Consule Pompeio primùm duo, Cinna, solebant
Mæchi. Illi ah ! facto consule nunc iterùm
Manserunt duo, sed creverunt millia in unum
Singula ; foecundum semen adulterio.

« Cinna, sous le premier consulat de Pompée on ne voyoit à Rome que deux adulteres : ces deux-là même furent encore seuls sous le second consulat ; mais depuis lors chacun d’eux en a produit des mille ; leur adultere a été fecond ».

Cette piece ayant paru dans une conjoncture critique pour César, il ne déguisa point qu’il en recevoit un grand tort ; mais il se contenta d’obliger le poëte à lui faire satisfaction, & le soir même il l’invita à souper.

Nous n’avons pas toutes les œuvres de Catulle, & entr’autres son poëme dont parle Pline, l. XXVIII. c. ij. sur les enchantemens pour se faire aimer, sujet que Théocrite avoit traité avant lui. La premiere édition des œuvres de Catulle parut à Venise en 1488 avec les commentaires d’Antoine Parthenius. Scaliger en donna une nouvelle dans laquelle il corrigea plusieurs passages avec autant de sagacité que d’érudition. Enfin les deux meilleures éditions sont celles de Grævius à Utrecth en 1680, & d’Isaac Vossius à Leyde en 1684.

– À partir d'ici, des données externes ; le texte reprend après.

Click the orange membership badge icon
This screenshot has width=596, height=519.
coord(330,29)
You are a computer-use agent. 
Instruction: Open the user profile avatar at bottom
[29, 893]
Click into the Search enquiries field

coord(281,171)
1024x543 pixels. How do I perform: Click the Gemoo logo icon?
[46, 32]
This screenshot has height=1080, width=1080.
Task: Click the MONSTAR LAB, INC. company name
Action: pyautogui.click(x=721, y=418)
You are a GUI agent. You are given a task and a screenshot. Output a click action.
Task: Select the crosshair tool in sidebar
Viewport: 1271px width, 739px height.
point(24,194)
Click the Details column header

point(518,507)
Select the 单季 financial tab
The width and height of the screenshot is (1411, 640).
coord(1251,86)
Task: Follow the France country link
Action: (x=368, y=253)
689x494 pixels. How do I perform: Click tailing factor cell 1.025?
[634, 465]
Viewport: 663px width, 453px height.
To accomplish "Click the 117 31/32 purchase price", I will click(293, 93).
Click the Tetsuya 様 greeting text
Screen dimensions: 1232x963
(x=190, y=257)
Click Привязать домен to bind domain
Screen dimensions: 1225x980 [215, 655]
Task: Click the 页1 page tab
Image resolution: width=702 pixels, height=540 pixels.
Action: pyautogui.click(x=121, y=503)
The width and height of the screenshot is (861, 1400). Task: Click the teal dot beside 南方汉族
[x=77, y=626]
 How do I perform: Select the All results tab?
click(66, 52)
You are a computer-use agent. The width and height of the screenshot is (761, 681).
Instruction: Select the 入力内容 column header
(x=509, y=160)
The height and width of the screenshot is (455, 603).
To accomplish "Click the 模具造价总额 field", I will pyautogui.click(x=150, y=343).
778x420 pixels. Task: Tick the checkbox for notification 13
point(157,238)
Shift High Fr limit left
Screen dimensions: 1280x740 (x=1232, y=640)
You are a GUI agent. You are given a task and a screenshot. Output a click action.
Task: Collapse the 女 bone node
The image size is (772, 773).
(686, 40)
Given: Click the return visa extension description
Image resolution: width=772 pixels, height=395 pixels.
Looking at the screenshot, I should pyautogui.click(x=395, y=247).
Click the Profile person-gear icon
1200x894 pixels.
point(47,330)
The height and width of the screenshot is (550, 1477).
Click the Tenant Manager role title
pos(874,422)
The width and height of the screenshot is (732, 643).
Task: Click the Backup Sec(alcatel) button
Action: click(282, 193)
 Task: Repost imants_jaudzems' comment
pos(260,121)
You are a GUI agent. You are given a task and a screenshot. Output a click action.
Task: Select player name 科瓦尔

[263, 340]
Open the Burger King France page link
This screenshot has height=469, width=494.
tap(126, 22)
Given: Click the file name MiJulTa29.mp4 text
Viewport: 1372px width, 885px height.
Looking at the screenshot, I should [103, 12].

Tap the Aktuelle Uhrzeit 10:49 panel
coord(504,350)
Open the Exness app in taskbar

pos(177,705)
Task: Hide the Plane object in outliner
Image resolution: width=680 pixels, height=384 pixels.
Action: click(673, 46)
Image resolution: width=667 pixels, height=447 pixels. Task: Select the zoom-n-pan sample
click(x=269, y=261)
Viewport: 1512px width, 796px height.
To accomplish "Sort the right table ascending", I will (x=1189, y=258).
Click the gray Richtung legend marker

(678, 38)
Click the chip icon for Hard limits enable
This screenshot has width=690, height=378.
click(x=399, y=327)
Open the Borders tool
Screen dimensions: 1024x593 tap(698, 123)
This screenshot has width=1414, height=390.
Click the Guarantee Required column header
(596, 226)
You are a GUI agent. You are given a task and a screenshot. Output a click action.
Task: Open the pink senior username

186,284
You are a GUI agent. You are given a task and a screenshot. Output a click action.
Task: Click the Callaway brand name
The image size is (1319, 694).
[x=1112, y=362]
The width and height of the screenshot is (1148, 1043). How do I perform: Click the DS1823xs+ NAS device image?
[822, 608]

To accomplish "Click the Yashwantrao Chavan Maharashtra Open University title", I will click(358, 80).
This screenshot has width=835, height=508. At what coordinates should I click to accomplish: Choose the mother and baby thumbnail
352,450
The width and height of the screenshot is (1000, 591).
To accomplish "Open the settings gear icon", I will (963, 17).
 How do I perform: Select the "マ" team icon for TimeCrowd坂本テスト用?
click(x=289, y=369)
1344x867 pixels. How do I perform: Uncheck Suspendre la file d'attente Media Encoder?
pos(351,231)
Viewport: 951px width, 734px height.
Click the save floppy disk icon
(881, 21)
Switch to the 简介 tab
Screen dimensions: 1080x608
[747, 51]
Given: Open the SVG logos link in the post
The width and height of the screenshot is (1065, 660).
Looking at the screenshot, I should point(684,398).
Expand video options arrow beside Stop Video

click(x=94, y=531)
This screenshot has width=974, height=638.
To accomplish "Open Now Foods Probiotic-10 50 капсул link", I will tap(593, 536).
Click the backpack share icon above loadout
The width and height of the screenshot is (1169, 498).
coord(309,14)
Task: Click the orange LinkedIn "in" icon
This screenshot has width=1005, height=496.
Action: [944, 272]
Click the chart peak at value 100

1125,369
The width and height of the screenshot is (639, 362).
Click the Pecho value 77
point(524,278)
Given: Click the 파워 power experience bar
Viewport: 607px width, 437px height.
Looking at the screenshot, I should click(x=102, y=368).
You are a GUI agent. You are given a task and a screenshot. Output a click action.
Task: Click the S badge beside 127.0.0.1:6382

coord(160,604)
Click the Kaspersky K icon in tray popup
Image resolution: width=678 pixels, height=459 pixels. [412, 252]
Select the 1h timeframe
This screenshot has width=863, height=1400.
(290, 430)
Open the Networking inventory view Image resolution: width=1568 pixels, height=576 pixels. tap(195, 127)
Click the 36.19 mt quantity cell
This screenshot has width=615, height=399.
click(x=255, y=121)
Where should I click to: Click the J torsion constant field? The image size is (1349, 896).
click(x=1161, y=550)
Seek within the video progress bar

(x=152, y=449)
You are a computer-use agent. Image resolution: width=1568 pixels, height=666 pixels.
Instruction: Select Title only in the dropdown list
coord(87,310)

Macer (Emilius) vivoit vers l’an de Rome 738, & mourut en Asie, selon S. Jérôme. Il écrivit sur les serpens, les plantes & les oiseaux, au rapport de Quintilien. Il fit encore un poëme de la ruine de Troie pour servir de supplément à l’iliade d’Homere. Ovide parle souvent des ouvrages de ce poëte ; ils sont tous perdus ; car le poëme des plantes que nous avons sous le nom de Macer, n’est pas de celui qui vivoit du tems d’Auguste, & c’est d’ailleurs un livre fort médiocre.

Si cornelius Nepos n’est pas de Verone, il étoit du-moins du territoire de cette ville, puisqu’il naquit à Hostilie, selon Catulle, qui pouvoit en être bien informé. Cet historien latin florissoit du tems de Jules-César, étoit des amis de Cicéron & d’Atticus, & vécut jusqu’à la sixieme année de l’empire d’Auguste. Il avoit composé les vies des historiens grecs ; car il en fait mention dans celle de Dion, en parlant de Philistus. Ce qu’il dit dans la vie de Caton & d’Annibal, prouve aussi qu’il avoit écrit les vies des capitaines & des historiens latins ; enfin il avoit laissé d’autres ouvrages qui sont perdus. Nous n’avons plus de lui que les vies des plus illustres généraux d’armée de la Grece & de Rome, dont il n’a pas tenu à Æmilius Probus de s’attribuer la gloire. On prétend qu’ayant trouvé cet ouvrage de Nepos, il s’avisa de le donner sous son nom, pour s’insinuer dans les bonnes graces de Théodose ; mais la suite des tems a dévoilé cette supercherie.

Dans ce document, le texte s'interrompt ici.